**** Exercise data ****

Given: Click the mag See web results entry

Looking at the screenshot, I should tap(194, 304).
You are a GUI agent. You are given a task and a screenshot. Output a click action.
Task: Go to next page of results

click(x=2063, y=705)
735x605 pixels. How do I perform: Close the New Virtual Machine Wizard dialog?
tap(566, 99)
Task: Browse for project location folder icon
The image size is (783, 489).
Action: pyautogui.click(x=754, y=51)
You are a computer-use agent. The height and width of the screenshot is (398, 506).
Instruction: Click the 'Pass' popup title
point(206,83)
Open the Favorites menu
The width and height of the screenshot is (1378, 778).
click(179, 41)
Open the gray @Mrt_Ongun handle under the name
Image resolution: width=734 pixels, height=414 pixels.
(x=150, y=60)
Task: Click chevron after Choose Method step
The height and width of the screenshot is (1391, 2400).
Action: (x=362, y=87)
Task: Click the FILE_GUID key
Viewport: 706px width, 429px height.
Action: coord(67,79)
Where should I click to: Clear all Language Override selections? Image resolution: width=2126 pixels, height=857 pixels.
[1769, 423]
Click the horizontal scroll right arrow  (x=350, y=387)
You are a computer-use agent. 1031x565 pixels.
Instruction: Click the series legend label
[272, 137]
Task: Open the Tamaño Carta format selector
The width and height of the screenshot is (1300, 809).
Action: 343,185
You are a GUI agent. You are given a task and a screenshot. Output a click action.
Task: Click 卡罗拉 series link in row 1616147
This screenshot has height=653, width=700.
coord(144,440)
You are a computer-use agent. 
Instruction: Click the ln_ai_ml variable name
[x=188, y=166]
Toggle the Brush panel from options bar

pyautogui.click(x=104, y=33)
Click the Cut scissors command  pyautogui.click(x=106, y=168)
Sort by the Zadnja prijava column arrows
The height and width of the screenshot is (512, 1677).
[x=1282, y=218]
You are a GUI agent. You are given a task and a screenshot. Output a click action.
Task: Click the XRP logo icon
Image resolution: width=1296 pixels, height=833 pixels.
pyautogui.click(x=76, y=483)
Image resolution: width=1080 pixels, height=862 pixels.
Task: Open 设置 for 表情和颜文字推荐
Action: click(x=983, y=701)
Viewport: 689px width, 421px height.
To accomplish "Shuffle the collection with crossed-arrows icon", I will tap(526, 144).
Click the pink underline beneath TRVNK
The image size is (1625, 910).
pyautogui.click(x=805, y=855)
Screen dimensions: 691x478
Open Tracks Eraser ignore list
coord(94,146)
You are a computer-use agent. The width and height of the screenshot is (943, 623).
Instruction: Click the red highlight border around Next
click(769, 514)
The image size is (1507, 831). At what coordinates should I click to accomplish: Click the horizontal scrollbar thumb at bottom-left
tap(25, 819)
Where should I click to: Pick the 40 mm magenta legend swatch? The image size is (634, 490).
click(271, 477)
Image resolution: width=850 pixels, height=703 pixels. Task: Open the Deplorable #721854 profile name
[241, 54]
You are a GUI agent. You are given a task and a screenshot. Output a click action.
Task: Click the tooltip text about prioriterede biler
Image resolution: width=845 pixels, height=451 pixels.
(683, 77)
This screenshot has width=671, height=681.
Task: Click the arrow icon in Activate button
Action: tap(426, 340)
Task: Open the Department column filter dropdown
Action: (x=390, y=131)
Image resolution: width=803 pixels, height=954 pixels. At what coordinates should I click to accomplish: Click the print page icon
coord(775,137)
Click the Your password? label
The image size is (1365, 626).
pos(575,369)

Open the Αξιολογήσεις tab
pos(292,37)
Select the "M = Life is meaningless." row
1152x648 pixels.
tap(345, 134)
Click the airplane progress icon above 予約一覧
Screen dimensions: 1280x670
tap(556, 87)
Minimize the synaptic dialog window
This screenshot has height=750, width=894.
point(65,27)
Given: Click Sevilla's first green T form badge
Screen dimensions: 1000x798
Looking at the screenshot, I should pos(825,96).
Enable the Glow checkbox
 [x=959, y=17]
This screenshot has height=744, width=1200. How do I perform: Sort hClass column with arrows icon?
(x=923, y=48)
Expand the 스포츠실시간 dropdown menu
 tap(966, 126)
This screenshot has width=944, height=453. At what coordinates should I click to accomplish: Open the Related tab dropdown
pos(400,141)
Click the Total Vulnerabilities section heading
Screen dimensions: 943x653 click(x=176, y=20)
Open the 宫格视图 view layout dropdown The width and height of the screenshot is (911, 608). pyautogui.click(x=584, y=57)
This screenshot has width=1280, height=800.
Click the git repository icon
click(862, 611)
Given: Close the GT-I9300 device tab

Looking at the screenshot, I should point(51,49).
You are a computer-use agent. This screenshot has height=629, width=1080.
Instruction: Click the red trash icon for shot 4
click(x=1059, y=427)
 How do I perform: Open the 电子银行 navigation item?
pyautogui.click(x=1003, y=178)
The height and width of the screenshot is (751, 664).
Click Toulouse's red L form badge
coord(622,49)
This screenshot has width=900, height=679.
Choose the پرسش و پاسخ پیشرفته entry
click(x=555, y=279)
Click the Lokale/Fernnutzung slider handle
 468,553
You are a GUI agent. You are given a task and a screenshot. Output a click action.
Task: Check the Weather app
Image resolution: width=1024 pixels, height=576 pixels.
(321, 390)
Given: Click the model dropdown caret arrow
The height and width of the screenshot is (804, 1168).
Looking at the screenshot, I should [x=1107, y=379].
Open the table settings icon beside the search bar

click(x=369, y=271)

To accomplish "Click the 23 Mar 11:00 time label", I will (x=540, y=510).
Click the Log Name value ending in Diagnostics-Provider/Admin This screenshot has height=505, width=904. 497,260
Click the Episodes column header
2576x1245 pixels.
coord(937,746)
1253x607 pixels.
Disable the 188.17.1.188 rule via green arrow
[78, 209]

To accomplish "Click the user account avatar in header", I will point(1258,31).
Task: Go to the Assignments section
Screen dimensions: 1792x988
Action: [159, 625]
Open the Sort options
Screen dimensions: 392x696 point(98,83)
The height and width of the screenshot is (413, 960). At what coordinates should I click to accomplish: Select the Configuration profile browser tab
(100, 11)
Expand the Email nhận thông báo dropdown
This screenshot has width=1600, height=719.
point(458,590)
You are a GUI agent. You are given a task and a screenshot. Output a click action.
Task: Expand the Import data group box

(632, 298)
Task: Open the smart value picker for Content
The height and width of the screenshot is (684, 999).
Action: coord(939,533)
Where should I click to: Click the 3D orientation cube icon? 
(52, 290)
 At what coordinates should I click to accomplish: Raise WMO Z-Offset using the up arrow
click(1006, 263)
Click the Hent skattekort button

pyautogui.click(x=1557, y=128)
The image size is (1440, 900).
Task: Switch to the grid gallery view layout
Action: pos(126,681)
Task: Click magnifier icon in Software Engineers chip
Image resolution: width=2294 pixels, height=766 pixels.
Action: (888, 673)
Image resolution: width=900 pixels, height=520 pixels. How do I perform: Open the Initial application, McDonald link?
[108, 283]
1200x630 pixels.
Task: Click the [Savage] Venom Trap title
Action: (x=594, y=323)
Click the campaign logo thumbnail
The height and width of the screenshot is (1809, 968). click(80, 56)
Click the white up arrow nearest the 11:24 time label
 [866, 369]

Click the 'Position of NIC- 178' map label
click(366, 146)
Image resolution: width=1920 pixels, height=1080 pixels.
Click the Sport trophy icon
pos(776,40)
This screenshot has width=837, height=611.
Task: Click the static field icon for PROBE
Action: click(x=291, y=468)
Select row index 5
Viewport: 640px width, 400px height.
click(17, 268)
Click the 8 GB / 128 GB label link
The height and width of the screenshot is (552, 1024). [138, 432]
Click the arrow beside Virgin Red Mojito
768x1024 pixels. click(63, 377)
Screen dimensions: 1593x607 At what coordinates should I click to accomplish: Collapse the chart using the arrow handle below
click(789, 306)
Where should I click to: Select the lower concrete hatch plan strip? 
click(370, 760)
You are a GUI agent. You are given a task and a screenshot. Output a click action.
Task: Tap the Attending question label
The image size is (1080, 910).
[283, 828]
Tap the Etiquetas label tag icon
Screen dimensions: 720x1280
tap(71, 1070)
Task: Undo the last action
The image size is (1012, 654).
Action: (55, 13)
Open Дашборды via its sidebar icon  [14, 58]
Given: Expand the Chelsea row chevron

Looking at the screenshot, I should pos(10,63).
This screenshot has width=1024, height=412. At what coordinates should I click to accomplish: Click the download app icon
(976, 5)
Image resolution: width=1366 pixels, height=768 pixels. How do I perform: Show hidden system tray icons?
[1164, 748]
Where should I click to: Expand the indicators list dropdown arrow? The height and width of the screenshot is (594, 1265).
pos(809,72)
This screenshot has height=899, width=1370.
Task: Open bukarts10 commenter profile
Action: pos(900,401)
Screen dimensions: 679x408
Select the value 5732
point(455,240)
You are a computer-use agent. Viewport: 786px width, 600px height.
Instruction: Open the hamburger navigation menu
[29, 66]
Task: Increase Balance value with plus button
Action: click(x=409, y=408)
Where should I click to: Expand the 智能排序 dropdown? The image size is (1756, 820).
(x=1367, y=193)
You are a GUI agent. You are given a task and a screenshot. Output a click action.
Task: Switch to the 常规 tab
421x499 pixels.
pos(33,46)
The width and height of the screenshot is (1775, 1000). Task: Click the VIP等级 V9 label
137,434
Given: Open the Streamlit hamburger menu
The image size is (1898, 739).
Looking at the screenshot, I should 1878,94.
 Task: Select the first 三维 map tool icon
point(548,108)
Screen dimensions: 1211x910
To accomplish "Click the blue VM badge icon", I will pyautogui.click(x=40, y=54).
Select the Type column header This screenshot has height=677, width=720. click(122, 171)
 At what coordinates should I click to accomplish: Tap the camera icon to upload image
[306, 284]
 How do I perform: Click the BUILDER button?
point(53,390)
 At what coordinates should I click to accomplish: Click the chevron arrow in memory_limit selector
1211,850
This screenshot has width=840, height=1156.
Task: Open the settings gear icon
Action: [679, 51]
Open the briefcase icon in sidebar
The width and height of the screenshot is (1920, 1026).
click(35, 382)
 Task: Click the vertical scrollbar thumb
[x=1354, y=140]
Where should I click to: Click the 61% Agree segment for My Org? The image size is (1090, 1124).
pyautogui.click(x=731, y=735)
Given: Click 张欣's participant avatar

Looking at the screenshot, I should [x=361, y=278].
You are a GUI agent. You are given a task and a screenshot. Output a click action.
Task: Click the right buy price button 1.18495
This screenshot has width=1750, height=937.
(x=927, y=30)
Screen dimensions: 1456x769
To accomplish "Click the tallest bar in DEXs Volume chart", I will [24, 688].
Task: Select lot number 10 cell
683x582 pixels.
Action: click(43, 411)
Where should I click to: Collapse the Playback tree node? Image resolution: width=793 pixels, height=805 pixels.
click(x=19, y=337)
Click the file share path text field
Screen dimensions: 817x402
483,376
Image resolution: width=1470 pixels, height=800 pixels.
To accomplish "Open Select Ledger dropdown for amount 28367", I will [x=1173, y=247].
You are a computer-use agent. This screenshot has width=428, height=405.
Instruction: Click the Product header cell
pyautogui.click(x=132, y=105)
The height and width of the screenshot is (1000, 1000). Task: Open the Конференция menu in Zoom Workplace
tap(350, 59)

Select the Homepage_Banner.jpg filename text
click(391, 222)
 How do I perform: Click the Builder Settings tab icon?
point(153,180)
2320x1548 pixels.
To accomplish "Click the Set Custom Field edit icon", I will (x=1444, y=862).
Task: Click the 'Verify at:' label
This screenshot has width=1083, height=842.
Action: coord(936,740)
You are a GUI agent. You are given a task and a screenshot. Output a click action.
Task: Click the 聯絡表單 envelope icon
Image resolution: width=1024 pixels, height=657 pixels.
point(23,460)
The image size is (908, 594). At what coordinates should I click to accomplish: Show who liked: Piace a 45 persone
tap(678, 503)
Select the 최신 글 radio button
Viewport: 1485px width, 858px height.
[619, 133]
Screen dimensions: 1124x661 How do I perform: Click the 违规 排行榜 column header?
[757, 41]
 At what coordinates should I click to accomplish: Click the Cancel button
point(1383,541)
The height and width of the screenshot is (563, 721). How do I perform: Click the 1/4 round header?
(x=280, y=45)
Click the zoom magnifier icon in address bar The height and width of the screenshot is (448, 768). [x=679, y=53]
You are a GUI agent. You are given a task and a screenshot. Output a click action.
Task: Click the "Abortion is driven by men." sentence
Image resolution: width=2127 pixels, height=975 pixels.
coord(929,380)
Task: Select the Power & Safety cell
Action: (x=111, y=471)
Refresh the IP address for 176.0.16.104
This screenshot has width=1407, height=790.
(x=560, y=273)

****

What to work on: Tally how many lines of the records hold the word "right". Answer with the number only.

Reply: 2